Remains of fallen US troops leave S. Korea

CNN's Paula Hancocks reports from Osan Air Base as possible remains of US service members killed in the Korean War are repatriated.

Posted: Aug 2, 2018 9:00 PM
Updated: Aug 2, 2018 9:21 PM

US President Donald Trump tweeted his thanks to North Korean leader Kim Jong Un Thursday, after the possible remains of American war dead killed in the Korean War arrived back on US soil.

"Thank you to Chairman Kim Jong Un for keeping your word & starting the process of sending home the remains of our great and beloved missing fallen! I am not at all surprised that you took this kind action. Also, thank you for your nice letter - l look forward to seeing you soon!" Trump tweeted in the early hours of Thursday morning.

On Wednesday 55 cases of what are believed to be the remains of Americans who were killed or captured during the Korean War were transported to a military base in Hawaii, after they were handed over to US officials who had traveled to North Korea last week.

The cases were examined by American experts who concluded they were likely to be American, and likely Korean War combatants.

'A great first step'

There are thousands of Americans who remain unaccounted for after the war, which began when the North invaded the South in 1950. A number of US war dead are believed to be buried in mass graves in North Korea, not far from the border with the South.

Many US families have been waiting on closure for decades, not knowing what became of their loved ones. Since 1990, North Korea has only repatriated the remains of 340.

Vice President Mike Pence took part in the Honorable Carry Ceremony on Wednesday where the remains were delivered in Hawaii. In his remarks he said that more than 8,000 Americans had gone missing or were killed during the war.

Pence mentioned that along with the denuclearization commitment Trump had obtained from Kim during the two leaders' historic summit in Singapore on June 12, Trump had also "secured a promise from Chairman Kim to return the remains of all fallen US service members lost in North Korea."

"We see today as tangible progress to achieve peace on the Korean peninsula," Pence said.

The authenticity of the remains has been hailed as a gesture of good faith on the part of the North Korean leader.

"This is a great first step in terms of bringing a bunch of fallen Americans home," said Rear Admiral Jon Kreitz, the deputy director of the agency in charge of identifying the remains, the Defense POW/MIA Accounting Agency (DPAA).

"We look forward to potentially pursuing (remains recovery) operations in North Korea in the future and we're very hopeful. Again, this is just a great first step in building some confidence and building a relationship."

Next Trump-Kim Summit?

During their meeting in Singapore in June President Trump floated the possibility of an invitation to the young North Korean autocrat to visit him at the White House.
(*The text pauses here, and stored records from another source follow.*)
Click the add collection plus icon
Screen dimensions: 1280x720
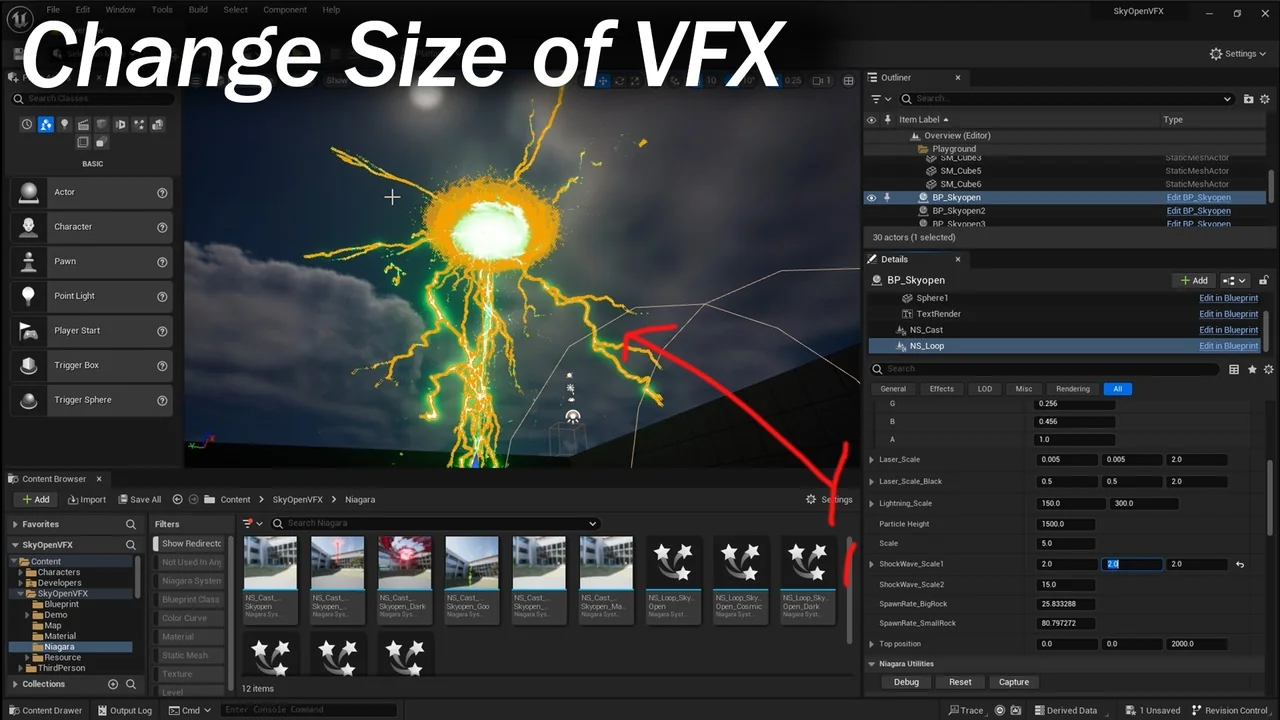(113, 684)
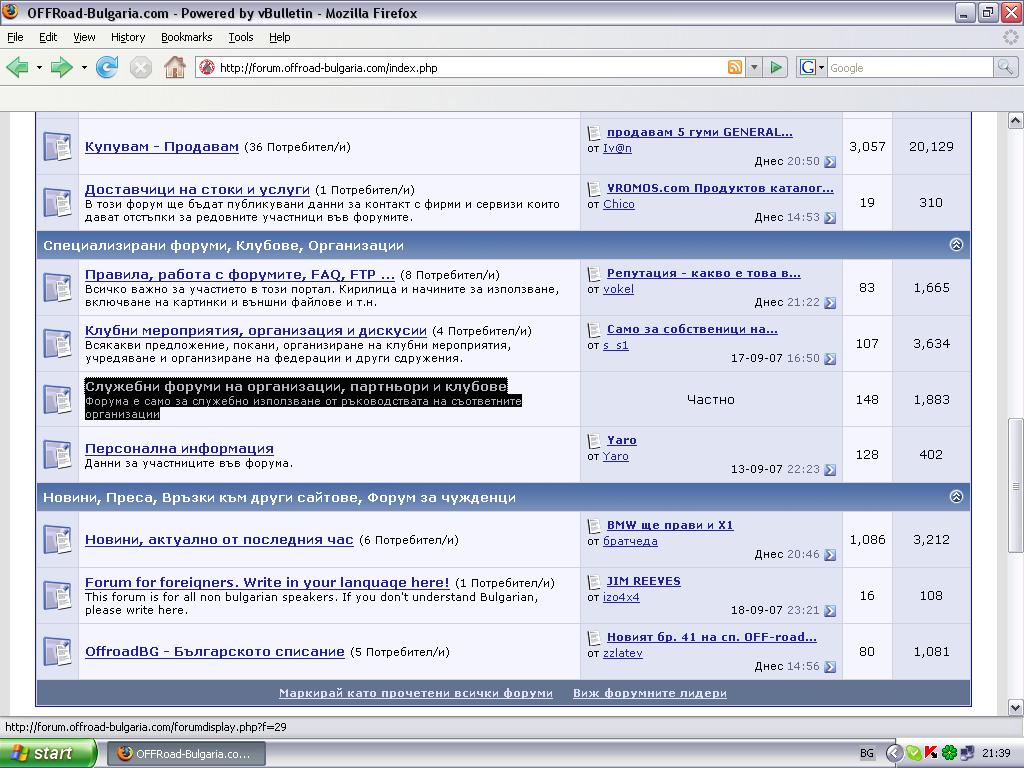1024x768 pixels.
Task: Click go-to-last-post arrow in BMW news row
Action: click(x=829, y=555)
Since then, however, Secretary of State Mike Pompeo has admitted to lawmakers that North Korea has shown little indication it is moving towards denuclearization.

Appearing before the Senate Foreign Relation Committee in late July, Pompeo acknowledged that North Korean factories "continue to produce fissile material" used in making nuclear weapons.

Pompeo also told the committee that moving toward concrete denuclearization is "a process," adding that it "will definitely take time."

The commander of US Forces Korea, General Vincent Brooks said at the recent Aspen Security Forum that North Korea's "production capability is still intact.

"So we haven't seen a complete shutdown of production yet. We have not seen the removal of fuel rods. These types of things tell us that there are steps that still must be taken on the road to denuclearization," Brooks said.